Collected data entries
-------------------------

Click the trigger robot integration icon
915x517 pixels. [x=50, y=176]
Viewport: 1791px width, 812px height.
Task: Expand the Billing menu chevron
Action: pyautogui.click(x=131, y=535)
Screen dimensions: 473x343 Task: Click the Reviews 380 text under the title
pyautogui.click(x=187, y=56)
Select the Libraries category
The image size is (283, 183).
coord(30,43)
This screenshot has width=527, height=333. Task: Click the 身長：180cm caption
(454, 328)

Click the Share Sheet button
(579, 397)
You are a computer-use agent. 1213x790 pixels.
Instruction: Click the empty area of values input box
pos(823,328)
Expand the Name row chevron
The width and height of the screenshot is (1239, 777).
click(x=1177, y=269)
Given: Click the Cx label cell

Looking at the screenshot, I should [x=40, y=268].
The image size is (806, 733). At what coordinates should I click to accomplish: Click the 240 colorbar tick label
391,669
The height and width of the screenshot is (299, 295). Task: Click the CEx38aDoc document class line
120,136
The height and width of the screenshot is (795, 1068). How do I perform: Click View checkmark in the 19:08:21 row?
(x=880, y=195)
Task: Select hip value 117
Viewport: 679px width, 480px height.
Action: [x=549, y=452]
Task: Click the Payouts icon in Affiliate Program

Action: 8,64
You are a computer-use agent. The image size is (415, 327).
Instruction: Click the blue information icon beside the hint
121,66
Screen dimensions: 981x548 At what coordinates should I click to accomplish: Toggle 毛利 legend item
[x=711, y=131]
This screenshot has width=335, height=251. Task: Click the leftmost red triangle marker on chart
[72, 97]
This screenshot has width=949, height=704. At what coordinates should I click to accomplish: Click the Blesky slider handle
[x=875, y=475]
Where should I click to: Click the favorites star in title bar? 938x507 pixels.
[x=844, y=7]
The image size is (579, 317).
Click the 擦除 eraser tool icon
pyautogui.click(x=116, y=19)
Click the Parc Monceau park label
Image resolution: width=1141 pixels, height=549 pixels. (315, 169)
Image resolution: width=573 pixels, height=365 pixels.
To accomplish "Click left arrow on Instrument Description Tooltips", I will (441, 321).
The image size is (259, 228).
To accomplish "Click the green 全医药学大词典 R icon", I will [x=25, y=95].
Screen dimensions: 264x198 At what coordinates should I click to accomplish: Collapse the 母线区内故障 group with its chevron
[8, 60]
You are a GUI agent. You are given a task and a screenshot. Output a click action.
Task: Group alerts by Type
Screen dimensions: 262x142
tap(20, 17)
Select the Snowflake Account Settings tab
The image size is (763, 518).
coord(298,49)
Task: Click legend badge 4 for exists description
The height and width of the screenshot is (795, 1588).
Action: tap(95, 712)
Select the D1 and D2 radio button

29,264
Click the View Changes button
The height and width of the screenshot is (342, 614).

-------------------------

-- TASK OBJECTIVE --
Only the lines from the one bearing "Screen dimensions: 262x142" through the end of the entries above belong in the answer, each one exactly as given.

-- FINISHED TASK --
Screen dimensions: 262x142
tap(20, 17)
Select the Snowflake Account Settings tab
The image size is (763, 518).
coord(298,49)
Task: Click legend badge 4 for exists description
The height and width of the screenshot is (795, 1588).
Action: tap(95, 712)
Select the D1 and D2 radio button

29,264
Click the View Changes button
The height and width of the screenshot is (342, 614).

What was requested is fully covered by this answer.